--- RECORDS SUPPLIED ---

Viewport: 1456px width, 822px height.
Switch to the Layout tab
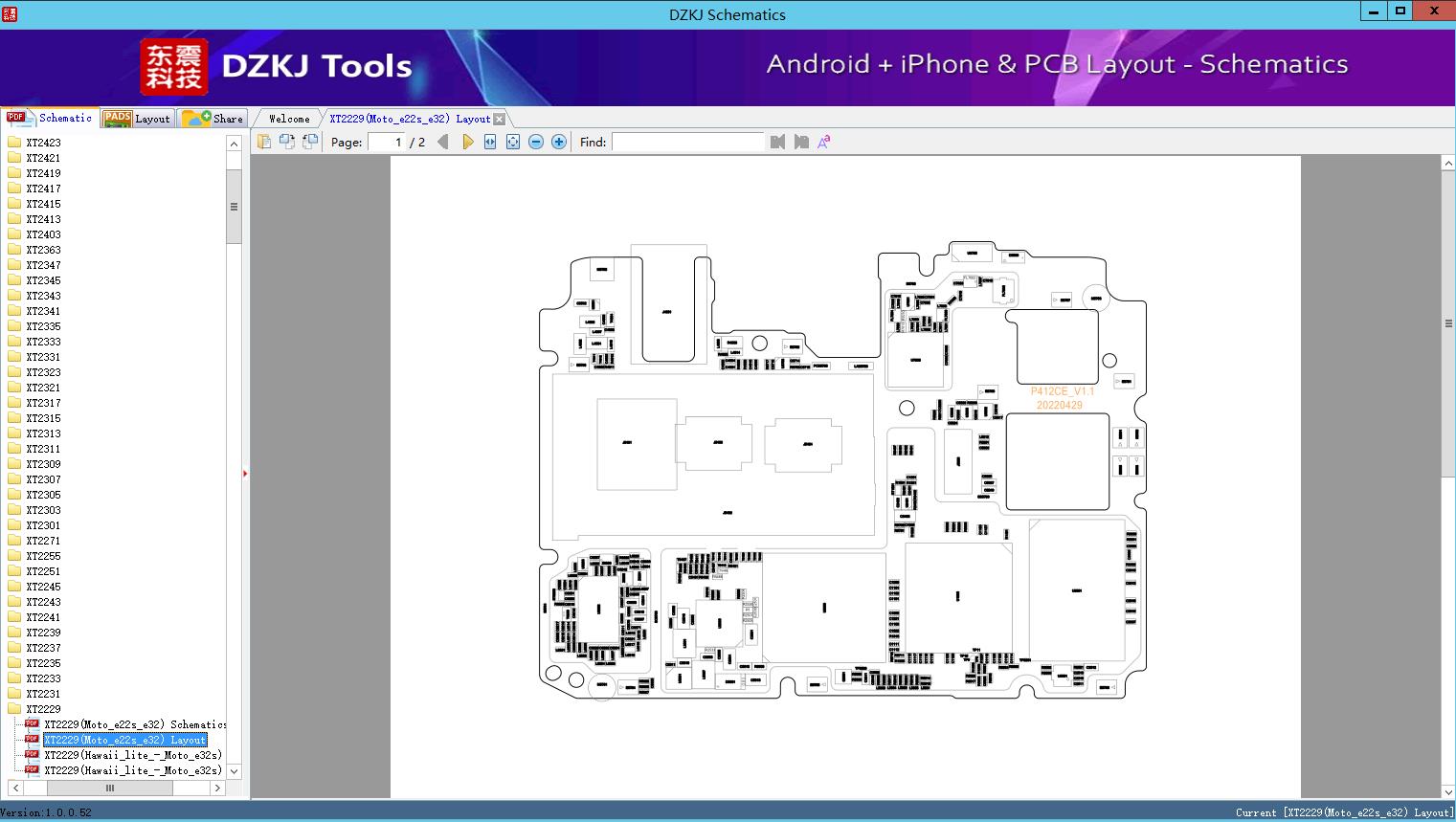point(138,119)
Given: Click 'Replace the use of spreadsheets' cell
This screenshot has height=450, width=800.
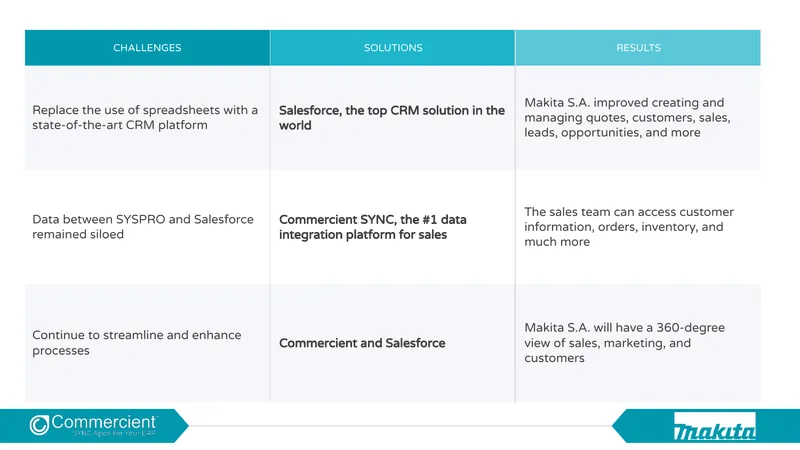Looking at the screenshot, I should (x=147, y=117).
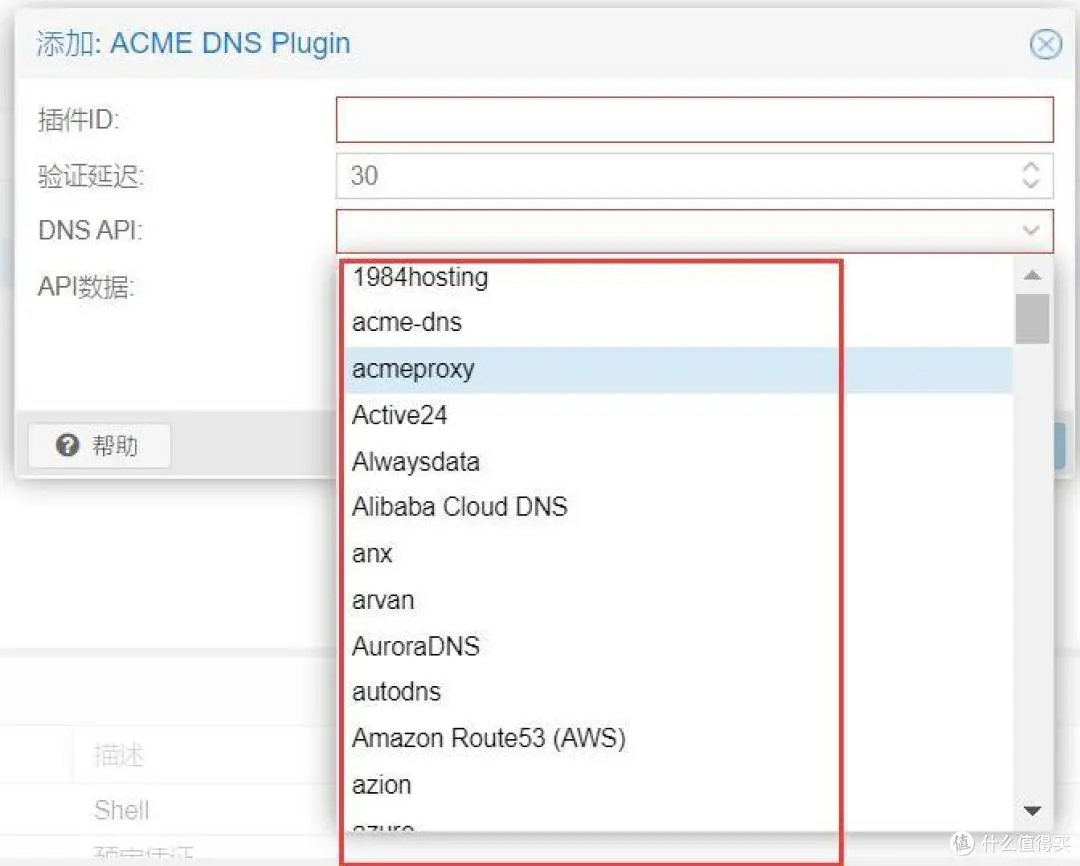Pick Active24 as DNS API
The width and height of the screenshot is (1080, 866).
click(400, 415)
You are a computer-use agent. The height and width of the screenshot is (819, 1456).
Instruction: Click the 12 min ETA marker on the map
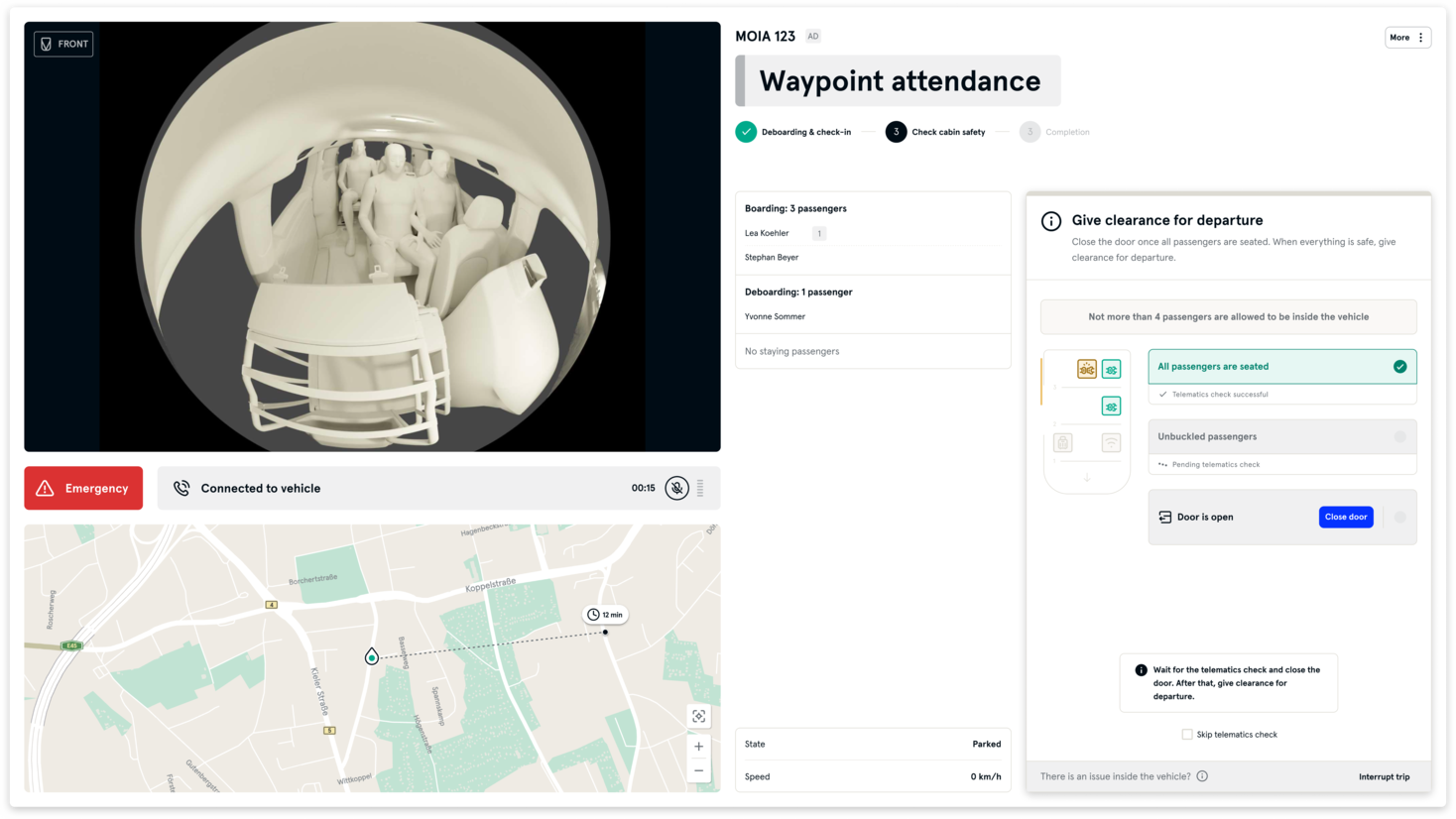(605, 614)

---

Copy everything word for word from the line containing "Given: Click 'Replace" down to the end of the items, and leave the pictures out.

Given: Click 'Replace the use of spreadsheets' cell
This screenshot has height=450, width=800.
Looking at the screenshot, I should (x=147, y=117).
Pick Active24 as DNS API
The width and height of the screenshot is (1080, 866).
click(400, 415)
You are a computer-use agent. The height and width of the screenshot is (819, 1456).
Instruction: Click the 12 min ETA marker on the map
(605, 614)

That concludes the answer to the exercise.